WORK INSTRUCTION –
Exactly the lines from the line that has "Größentabelle (86, 295)" through the final line below are to be retyped, and the pictures are not.

Start of Block

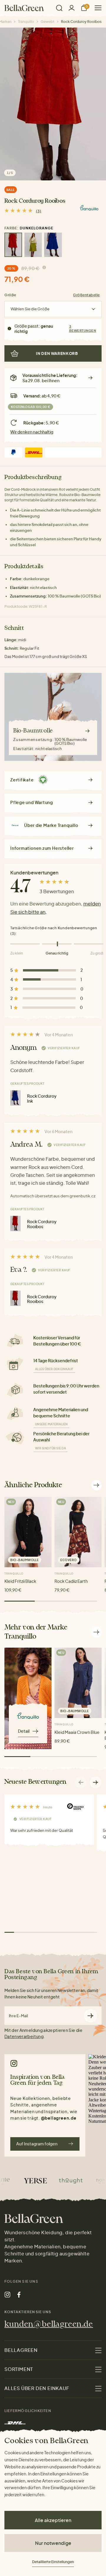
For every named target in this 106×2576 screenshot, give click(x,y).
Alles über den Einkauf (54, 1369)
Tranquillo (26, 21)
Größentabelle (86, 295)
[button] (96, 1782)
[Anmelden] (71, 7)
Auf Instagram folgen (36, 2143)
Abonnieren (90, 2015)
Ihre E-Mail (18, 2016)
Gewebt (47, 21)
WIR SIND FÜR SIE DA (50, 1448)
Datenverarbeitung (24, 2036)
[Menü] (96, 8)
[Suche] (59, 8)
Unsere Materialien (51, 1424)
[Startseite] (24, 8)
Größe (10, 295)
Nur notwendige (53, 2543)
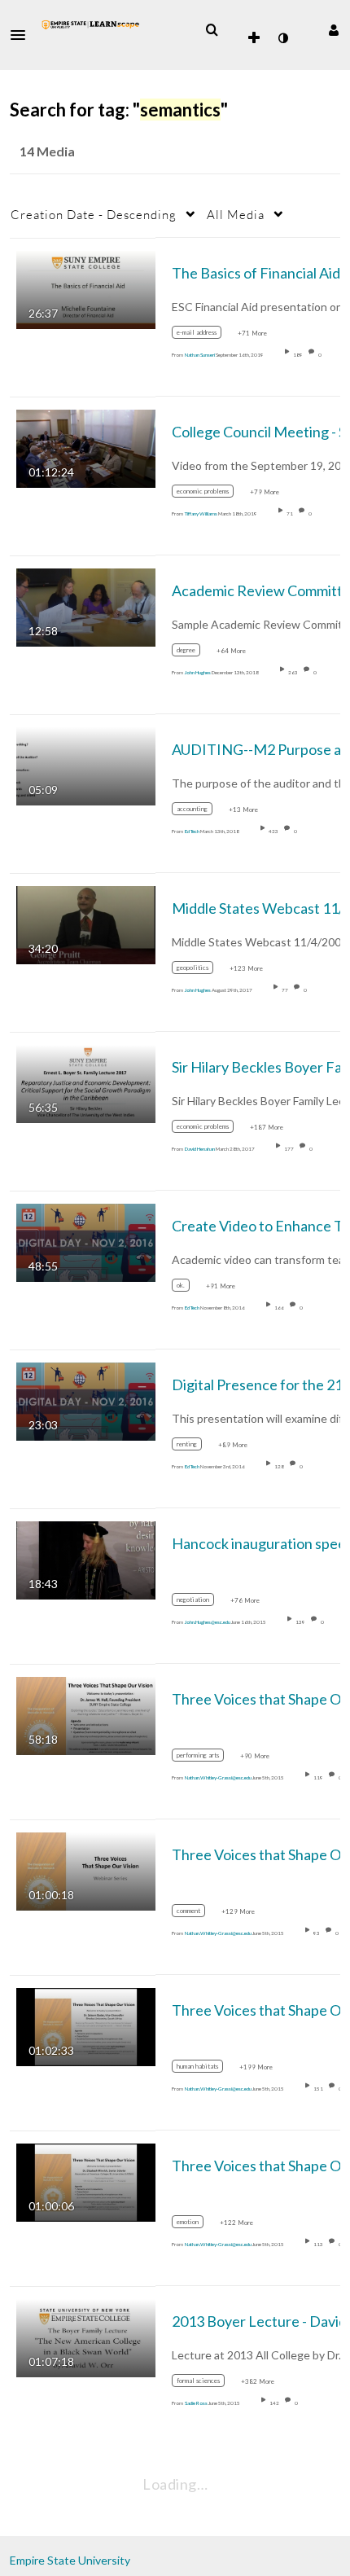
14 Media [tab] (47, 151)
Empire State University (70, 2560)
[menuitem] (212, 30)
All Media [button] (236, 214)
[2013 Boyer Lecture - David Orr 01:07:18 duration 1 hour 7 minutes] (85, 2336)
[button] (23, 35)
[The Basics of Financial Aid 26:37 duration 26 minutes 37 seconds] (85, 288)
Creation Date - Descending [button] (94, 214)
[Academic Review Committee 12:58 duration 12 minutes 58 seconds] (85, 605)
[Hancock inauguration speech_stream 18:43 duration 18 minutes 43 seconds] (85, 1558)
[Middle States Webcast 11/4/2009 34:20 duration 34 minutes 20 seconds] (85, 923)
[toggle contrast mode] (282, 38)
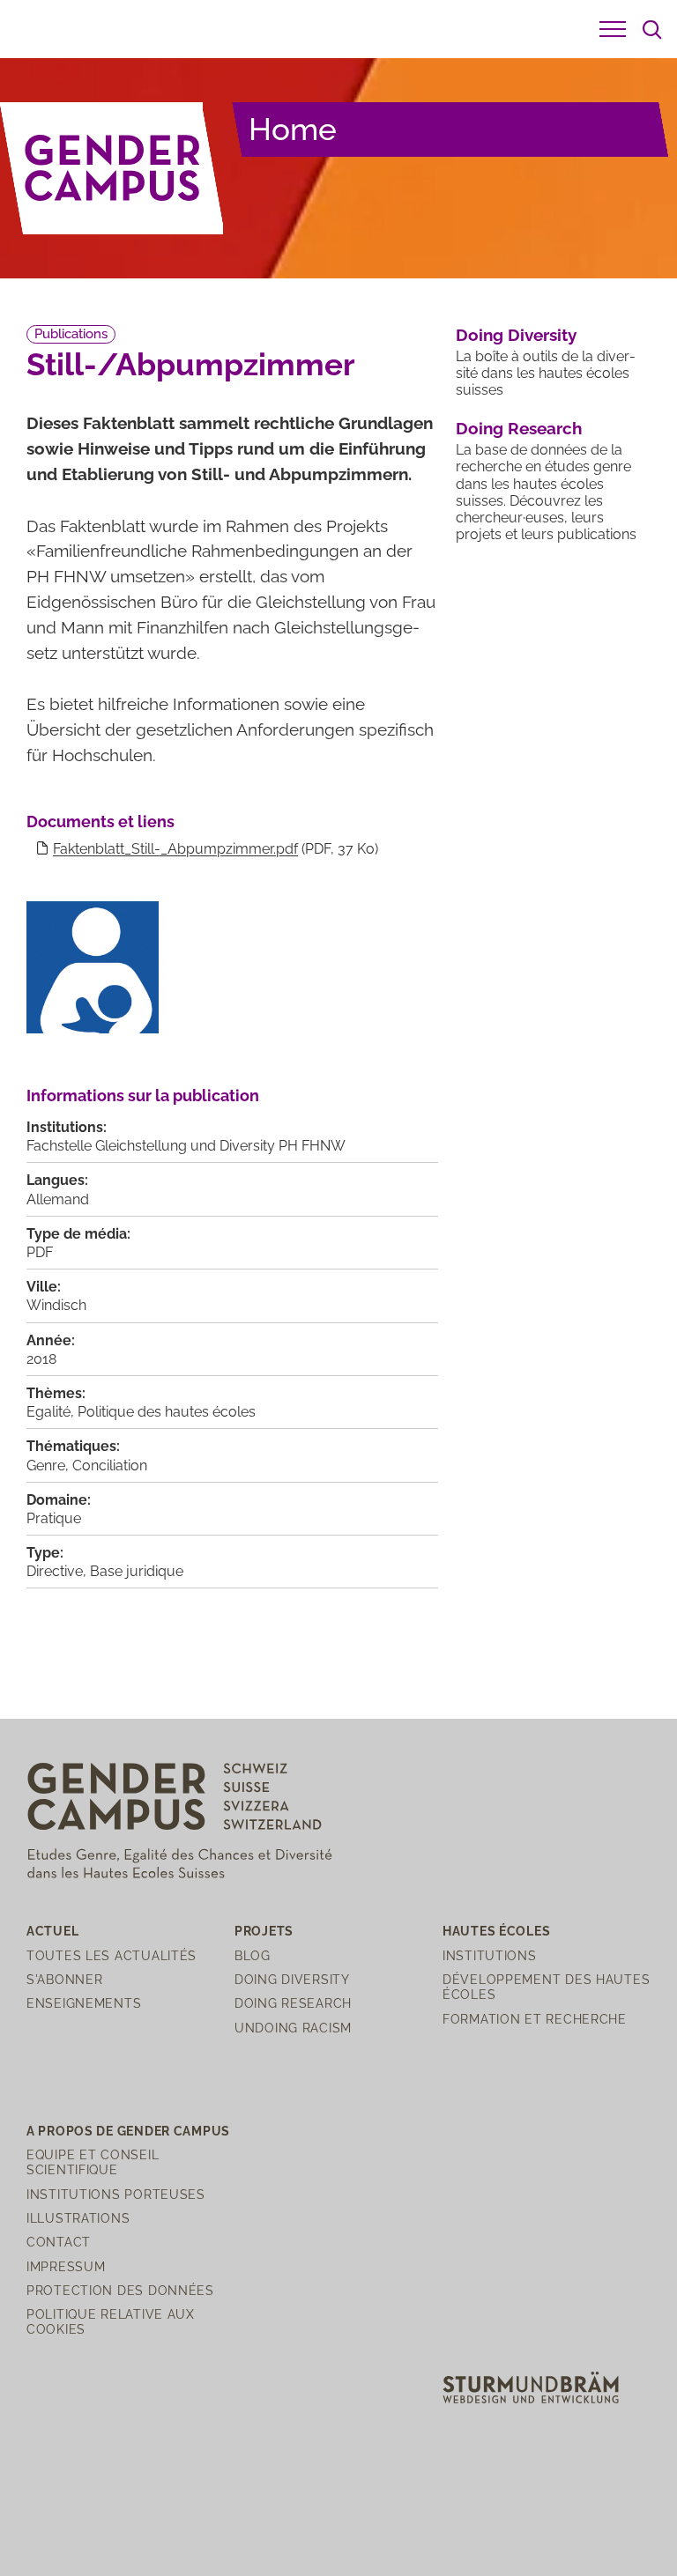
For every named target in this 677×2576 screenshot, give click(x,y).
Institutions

End of Block

EXERCISE RESULT –
Größentabelle (86, 295)
[button] (96, 1782)
[Anmelden] (71, 7)
Auf Instagram folgen (36, 2143)
Abonnieren (90, 2015)
Ihre E-Mail (18, 2016)
Gewebt (47, 21)
WIR SIND FÜR SIE DA (50, 1448)
Datenverarbeitung (24, 2036)
[Menü] (96, 8)
[Suche] (59, 8)
Unsere Materialien (51, 1424)
[Startseite] (24, 8)
Größe (10, 295)
Nur notwendige (53, 2543)
14 Media [tab] (47, 151)
Empire State University (70, 2560)
[menuitem] (212, 30)
All Media [button] (236, 214)
[2013 Boyer Lecture - David Orr 01:07:18 duration 1 hour 7 minutes] (85, 2336)
[button] (23, 35)
[The Basics of Financial Aid 26:37 duration 26 minutes 37 seconds] (85, 288)
Creation Date - Descending [button] (94, 214)
[Academic Review Committee 12:58 duration 12 minutes 58 seconds] (85, 605)
[Hancock inauguration speech_stream 18:43 duration 18 minutes 43 seconds] (85, 1558)
[Middle States Webcast 11/4/2009 34:20 duration 34 minutes 20 seconds] (85, 923)
[toggle contrast mode] (282, 38)
For every named target in this 677×2576 screenshot, give click(x,y).
Institutions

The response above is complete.